» WHAT YOU NEED TO DO
**a)** Check three statements against the article about The Grand Muster: (i) the book was printed on recycled paper, (ii) according to Stephanie, the book contains violence, and (iii) more than half of the printed copies have been sold. For each, answer yes or no and quote the deciding words from the article.
**b)** Extend the article about The Grand Muster, starting right after its final sentence.

The book asks a similar question.

She said humans tend to crowd out the other creatures on the planet, leaving no place for them to go.

The story took nine months to write by hand, 18 months to revise and then years to get published. Eventually her husband set up Top Hat Publishing in their Govan home and typed out the manuscript. They printed it on recycled paper and used a condensed typeface that reduced the book from 345 pages to 216, a commitment to saving trees that they proudly acknowledge on the flyleaf.

They have sold about 300 of the 3,000 books that were printed and say they have received enthusiastic reviews from most of those who have read it.

At one reading Stephanie gave for teenagers in Strasbourg, Sask., the young people kept asking questions and a teacher remarked she had never seen them so excited.

Stephanie said her book, which is intended for all ages, is a fantasy world staking out the territory of the popular Lord of the Rings epic, but with no sex, violence or coarse language.

“People feel good after they read it.”

The last words of The Grand Muster are “hence, the work begins.” It’s a teaser and Stephanie has already written a second book that the Guetherts hope to have out next year. They also hope to include illustrations of the characters and maps in the second book.

» DATA SEGMENT
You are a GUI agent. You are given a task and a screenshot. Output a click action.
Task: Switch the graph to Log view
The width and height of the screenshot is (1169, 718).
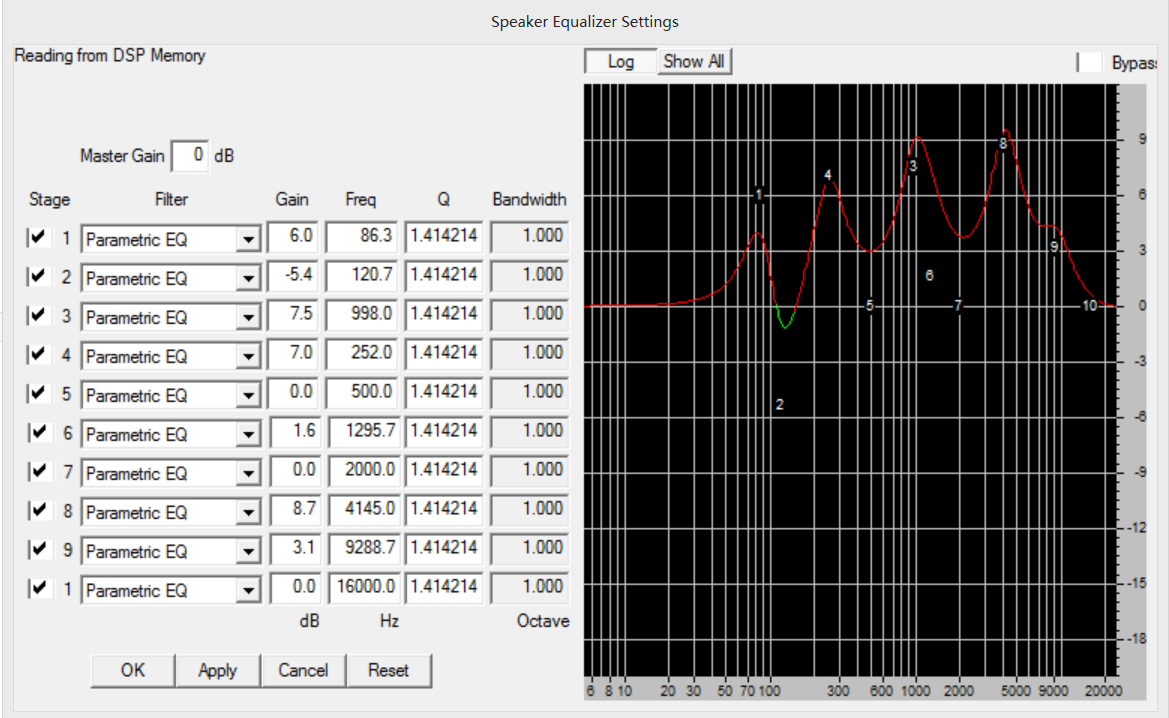tap(619, 61)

» RESULTS FOR THE EXERCISE
**a)**
(i) Yes: "They printed it on recycled paper"
(ii) No: "but with no sex, violence or coarse language"
(iii) No: "They have sold about 300 of the 3,000 books that were printed"

**b)**
Stephanie’s concern for visuals started with her working life in a photo studio in Weyburn, Sask. After moving around Canada, the couple came to Govan seven years ago, bought the 1904 building that had housed the Royal Bank and began renovating its 5,000 sq. feet.

They also set up two businesses raising tropical fish and budgies for pet stores, but had to quit when Willy developed allergies. Stephanie likes to point out that both businesses were sold to Saskatchewan people and remain in the province.

Her preference for rural life is one of the reasons they chose to launch her book at Agribition. The animals are the same ones she observed while growing up on the farm near Fillmore, Sask., and the book takes place in the middle of the North American continent.

“I was born in Saskatchewan and live here now. That’s why Agribition seemed the right place.”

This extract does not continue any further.